Votre client peut-il unilatéralement rompre un contrat d’entreprise ? Votre responsabilité d’entreprise s’applique-t-elle toujours le cas échéant ?

Notre législation prévoit la possibilité de résilier unilatéralement un contrat d’entreprise dans le chef du donneur d’ordre. L’article 1794 du Code pénal précise clairement que le donneur d’ordre peut unilatéralement annuler les travaux moyennant un forfait, même si les travaux ont déjà débuté. Il devra cependant indemniser l’entrepreneur de toutes ses dépenses, de son travail et de tout ce qu’il aurait pu gagner grâce à l’entreprise.

Une résiliation unilatérale par le donneur d’ordre prend effet immédiatement. Cela implique concrètement qu’en tant qu’entrepreneur, vous devrez quitter le chantier et que vous ne pourrez vous opposer à la rupture unilatérale.

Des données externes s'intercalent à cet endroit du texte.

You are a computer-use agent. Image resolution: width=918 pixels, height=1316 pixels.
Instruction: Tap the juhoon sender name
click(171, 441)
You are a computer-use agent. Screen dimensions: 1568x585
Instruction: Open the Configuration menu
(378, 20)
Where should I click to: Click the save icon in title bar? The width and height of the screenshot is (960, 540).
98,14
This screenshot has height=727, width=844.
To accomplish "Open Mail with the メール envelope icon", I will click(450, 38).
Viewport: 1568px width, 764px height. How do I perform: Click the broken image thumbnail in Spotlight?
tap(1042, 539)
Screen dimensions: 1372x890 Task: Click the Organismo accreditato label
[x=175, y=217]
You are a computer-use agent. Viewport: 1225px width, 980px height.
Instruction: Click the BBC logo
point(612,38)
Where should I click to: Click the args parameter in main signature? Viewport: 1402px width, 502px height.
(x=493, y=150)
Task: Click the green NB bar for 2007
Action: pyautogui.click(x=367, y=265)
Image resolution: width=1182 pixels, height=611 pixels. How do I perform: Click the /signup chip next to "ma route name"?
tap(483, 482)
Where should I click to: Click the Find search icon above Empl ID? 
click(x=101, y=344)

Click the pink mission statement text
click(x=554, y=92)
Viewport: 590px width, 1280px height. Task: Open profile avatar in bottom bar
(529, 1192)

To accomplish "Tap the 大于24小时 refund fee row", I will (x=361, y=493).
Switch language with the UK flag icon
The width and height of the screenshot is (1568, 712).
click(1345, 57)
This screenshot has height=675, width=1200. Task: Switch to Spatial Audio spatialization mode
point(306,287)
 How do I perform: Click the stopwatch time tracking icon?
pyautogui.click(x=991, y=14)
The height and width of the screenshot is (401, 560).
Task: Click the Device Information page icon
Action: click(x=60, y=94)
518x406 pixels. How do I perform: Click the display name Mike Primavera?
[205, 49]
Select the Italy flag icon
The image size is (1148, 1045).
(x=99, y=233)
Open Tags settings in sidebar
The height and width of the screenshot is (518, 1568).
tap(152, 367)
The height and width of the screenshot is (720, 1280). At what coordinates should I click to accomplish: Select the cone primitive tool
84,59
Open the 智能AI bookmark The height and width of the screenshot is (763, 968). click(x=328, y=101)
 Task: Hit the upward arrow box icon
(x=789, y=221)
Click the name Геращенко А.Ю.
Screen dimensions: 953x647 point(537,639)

Par contre, en tant qu’entrepreneur, vous aurez le droit d’être indemnisé. Le maître d’ouvrage devra vous indemniser de toutes vos dépenses, de votre travail et de tout ce que vous auriez pu gagner grâce à l’entreprise.

Le juge a récemment dû se prononcer sur une affaire dans le cadre de laquelle le maître d’ouvrage André avait résilié son contrat avec l’entrepreneur Victor suite aux manquements qu’il avait constatés. L’entrepreneur Victor quitte immédiatement le chantier mais exige du client André une indemnisation considérable pour rupture de contrat. Il considère qu’André n’avait pas le droit de rompre unilatéralement le contrat !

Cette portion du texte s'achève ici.